Copy the following material verbatim, keeping every line as it appears.

**Data for the task**.
□ □ □ □
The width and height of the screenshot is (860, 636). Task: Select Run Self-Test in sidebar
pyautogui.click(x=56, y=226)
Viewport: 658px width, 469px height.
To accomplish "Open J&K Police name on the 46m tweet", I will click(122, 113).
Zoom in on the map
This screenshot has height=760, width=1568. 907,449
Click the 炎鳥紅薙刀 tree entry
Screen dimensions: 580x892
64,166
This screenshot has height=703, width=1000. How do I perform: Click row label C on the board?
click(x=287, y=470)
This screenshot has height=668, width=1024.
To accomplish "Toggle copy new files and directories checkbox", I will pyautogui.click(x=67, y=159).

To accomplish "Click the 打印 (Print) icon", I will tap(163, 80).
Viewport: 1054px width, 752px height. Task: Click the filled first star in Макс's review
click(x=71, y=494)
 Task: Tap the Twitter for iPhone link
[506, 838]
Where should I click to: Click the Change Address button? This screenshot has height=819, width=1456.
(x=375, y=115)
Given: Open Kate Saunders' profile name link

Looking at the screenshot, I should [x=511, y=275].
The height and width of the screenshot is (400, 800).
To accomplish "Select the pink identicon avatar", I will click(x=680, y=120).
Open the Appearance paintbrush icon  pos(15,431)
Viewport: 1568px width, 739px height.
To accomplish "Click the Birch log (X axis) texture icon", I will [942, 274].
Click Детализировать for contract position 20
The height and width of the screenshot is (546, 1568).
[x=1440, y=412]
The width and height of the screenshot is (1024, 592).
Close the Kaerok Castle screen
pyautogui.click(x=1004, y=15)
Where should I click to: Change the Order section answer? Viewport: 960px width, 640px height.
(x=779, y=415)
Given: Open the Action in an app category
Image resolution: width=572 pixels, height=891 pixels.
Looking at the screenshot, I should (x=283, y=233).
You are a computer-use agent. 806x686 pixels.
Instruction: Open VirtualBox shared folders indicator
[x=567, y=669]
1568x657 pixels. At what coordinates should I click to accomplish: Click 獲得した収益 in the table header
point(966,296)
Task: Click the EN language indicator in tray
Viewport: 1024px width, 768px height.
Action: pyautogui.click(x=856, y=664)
□ □ □ □
**Exercise solution**.
The width and height of the screenshot is (860, 636). Task: Select Run Self-Test in sidebar
pyautogui.click(x=56, y=226)
Viewport: 658px width, 469px height.
To accomplish "Open J&K Police name on the 46m tweet", I will click(122, 113).
Zoom in on the map
This screenshot has height=760, width=1568. 907,449
Click the 炎鳥紅薙刀 tree entry
Screen dimensions: 580x892
64,166
This screenshot has height=703, width=1000. How do I perform: Click row label C on the board?
click(x=287, y=470)
This screenshot has height=668, width=1024.
To accomplish "Toggle copy new files and directories checkbox", I will pyautogui.click(x=67, y=159).

To accomplish "Click the 打印 (Print) icon", I will tap(163, 80).
Viewport: 1054px width, 752px height. Task: Click the filled first star in Макс's review
click(x=71, y=494)
 Task: Tap the Twitter for iPhone link
[506, 838]
Where should I click to: Click the Change Address button? This screenshot has height=819, width=1456.
(x=375, y=115)
Given: Open Kate Saunders' profile name link

Looking at the screenshot, I should [x=511, y=275].
The height and width of the screenshot is (400, 800).
To accomplish "Select the pink identicon avatar", I will click(x=680, y=120).
Open the Appearance paintbrush icon  pos(15,431)
Viewport: 1568px width, 739px height.
To accomplish "Click the Birch log (X axis) texture icon", I will [942, 274].
Click Детализировать for contract position 20
The height and width of the screenshot is (546, 1568).
[x=1440, y=412]
The width and height of the screenshot is (1024, 592).
Close the Kaerok Castle screen
pyautogui.click(x=1004, y=15)
Where should I click to: Change the Order section answer? Viewport: 960px width, 640px height.
(x=779, y=415)
Given: Open the Action in an app category
Image resolution: width=572 pixels, height=891 pixels.
Looking at the screenshot, I should (x=283, y=233).
You are a computer-use agent. 806x686 pixels.
Instruction: Open VirtualBox shared folders indicator
[x=567, y=669]
1568x657 pixels. At what coordinates should I click to accomplish: Click 獲得した収益 in the table header
point(966,296)
Task: Click the EN language indicator in tray
Viewport: 1024px width, 768px height.
Action: pyautogui.click(x=856, y=664)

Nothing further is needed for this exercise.